EXTRAIT ->
L'article L. 312-1-1 du code monétaire dispose que la gestion d'un compte de dépôt est réglée par une convention entre la banque et son client, dont les mentions obligatoires doivent être précisées par arrêté ministériel après avis du comité consultatif placé auprès du Conseil national du crédit, lequel, composé en majorité, et en nombre égal, de représentants des établissements de crédit et de représentants de la clientèle, offre les conditions d'un dialogue constructif entre les banques et leurs clients.

La loi MURCEF a été promulguée le 11 décembre 2001. Or, hélas, aucun arrêté n'a été pris avant la fin de la précédente législature. Le nouveau Gouvernement, plutôt que de faire son devoir, a préféré proposer de suspendre l'application des dispositions législatives. Peut-on, par conséquent, encore parler de solution puisque le problème qui a été posé il y a près de deux ans ne sera pas résolu une fois que nous aurons quitté nos bancs ?

Pour justifier la suspension, le Gouvernement argue d'un avis rendu le 30 octobre 2002 par le Conseil d'Etat qui, selon le ministère des finances lui-même, « valide les principes de modernisation des relations entre les banques et leurs clients mais écarte, pour des raisons juridiques, les solutions proposées pour les comptes existants. » Dans son rapport, M. Goulard précise la nature de ces mystérieuses raisons juridiques : la loi interdit de traiter différemment les comptes existants et les comptes nouveaux. De fait, le comité consultatif avait proposé, selon que l'on avait affaire aux comptes existants ou aux comptes à venir, un calendrier distinct d'entrée en vigueur des conventions.

DONNÉES AFFICHÉES ->
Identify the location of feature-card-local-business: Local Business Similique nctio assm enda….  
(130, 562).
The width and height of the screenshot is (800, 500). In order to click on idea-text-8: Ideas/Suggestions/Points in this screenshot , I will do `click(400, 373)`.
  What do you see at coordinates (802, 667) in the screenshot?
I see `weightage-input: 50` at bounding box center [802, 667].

CONSIGNE ->
À quelle date la loi MURCEF a-t-elle été promulguée selon l'extrait, s'il vous plaît ? Les lignes forment un matériau indépendant de l'extrait.

VOTRE RÉPONSE ->
Le 11 décembre 2001.